◆ What to work on
Please repeat, unchanged, the lines at the top of the listing below, ending with the one that has "Task: Click the 'Mar 2023' x-axis label".

------ Data for this exercise

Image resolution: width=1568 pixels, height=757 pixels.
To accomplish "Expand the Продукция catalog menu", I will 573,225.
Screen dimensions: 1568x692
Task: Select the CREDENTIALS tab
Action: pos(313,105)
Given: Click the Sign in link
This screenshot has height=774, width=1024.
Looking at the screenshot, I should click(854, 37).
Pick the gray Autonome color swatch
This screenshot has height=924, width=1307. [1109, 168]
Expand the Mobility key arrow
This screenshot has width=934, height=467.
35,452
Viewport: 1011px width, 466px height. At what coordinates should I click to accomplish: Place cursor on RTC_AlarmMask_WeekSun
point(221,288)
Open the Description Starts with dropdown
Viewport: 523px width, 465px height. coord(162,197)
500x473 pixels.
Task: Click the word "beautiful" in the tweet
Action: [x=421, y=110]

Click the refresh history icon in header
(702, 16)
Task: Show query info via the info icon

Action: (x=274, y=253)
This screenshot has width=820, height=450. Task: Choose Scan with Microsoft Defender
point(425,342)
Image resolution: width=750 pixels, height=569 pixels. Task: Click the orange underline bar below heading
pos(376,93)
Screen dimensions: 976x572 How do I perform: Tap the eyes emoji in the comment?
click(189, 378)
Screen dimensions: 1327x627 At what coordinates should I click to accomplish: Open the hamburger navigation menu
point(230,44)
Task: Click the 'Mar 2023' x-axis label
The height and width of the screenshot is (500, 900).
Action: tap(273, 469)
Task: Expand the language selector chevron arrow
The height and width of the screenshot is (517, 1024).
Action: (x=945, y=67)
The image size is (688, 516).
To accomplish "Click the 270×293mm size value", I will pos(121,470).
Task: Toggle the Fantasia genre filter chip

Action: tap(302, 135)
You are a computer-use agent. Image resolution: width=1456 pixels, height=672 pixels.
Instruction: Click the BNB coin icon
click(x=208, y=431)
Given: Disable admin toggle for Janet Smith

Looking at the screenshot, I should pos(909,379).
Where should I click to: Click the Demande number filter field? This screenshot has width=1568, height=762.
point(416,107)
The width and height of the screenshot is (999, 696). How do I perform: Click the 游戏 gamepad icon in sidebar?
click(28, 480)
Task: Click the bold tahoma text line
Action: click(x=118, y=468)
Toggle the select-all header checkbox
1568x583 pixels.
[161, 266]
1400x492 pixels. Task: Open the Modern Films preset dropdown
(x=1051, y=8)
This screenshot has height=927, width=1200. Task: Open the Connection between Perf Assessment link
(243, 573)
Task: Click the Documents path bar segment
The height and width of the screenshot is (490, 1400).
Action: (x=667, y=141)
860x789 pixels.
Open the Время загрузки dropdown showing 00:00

------------

◆ Output
Image resolution: width=1568 pixels, height=757 pixels.
To accomplish "Expand the Продукция catalog menu", I will 573,225.
Screen dimensions: 1568x692
Task: Select the CREDENTIALS tab
Action: pos(313,105)
Given: Click the Sign in link
This screenshot has height=774, width=1024.
Looking at the screenshot, I should click(854, 37).
Pick the gray Autonome color swatch
This screenshot has height=924, width=1307. [1109, 168]
Expand the Mobility key arrow
This screenshot has width=934, height=467.
35,452
Viewport: 1011px width, 466px height. At what coordinates should I click to accomplish: Place cursor on RTC_AlarmMask_WeekSun
point(221,288)
Open the Description Starts with dropdown
Viewport: 523px width, 465px height. coord(162,197)
500x473 pixels.
Task: Click the word "beautiful" in the tweet
Action: [x=421, y=110]

Click the refresh history icon in header
(702, 16)
Task: Show query info via the info icon

Action: (x=274, y=253)
This screenshot has width=820, height=450. Task: Choose Scan with Microsoft Defender
point(425,342)
Image resolution: width=750 pixels, height=569 pixels. Task: Click the orange underline bar below heading
pos(376,93)
Screen dimensions: 976x572 How do I perform: Tap the eyes emoji in the comment?
click(189, 378)
Screen dimensions: 1327x627 At what coordinates should I click to accomplish: Open the hamburger navigation menu
point(230,44)
Task: Click the 'Mar 2023' x-axis label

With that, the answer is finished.